Our bodies instinctively tend to repeat actions or situations that give us pleasure. With gamification, it is possible to add pleasure or satisfaction to activities that are not naturally fun, thus encouraging the brain to repeat them. This can help greatly with a number of the challenges gamification is leveraged to solve.

In training scenarios, for example, being encouraged to repeat an experience through the careful design and arrangement of game elements allows for better retention. It can almost become a case of interactively revising. Instead of running through the same chapter in a textbook again and again ad nauseum, imagine playing through a fun game, where all the details, which you need to succeed at the game, are embedded in the content. You will just gradually pick up more information and better your understanding of a topic, and because your brain is engaged in the interactive element, it’s less taxing.

Learning

The acquisition of new patterns of behaviour through practice is linked to the real and virtual rewards we receive when we perform them. Dopamine is released after performing redundant actions, which encourages our brain to perceive them as something positive.

This is especially useful in creating most marketing games. Ultimately, most of the time it’s just going to be a fun experience. A customised game of Connect 4 or Pacman that promotes certain products and services and offers a shot at a prize or reward serves the player in the moment, but can give the business, or game designer, valuable personal details and a channel through which to distribute purchasing incentives. In the case of a tailored Product Recommendation Quiz, it’s slightly different, as while this is still marketing, it’s more informative and constructive for the user.
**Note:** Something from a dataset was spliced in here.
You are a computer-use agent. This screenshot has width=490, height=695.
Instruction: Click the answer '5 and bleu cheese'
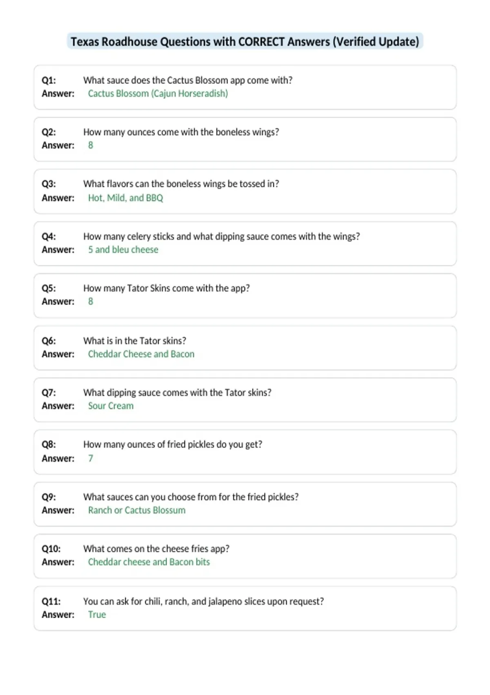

Use gamification mechanisms in your next campaign

Applying gamification mechanisms to different areas of your business offers many benefits, both internally and externally. Gamification mechanisms in the context of a well-designed experience are intuitive for participants and, through gamification platforms like Drimify, simple to implement in a business strategy.

More and more organisations are deciding to make improving the user experience stakeholders have with them a priority, both for their employees and applicants, and with customers from a marketing perspective. The results, depending on how the key features of gamification are applied and to which challenges, are increased productivity, better employee motivation and engagement, and KPIs indicative of greater loyalty.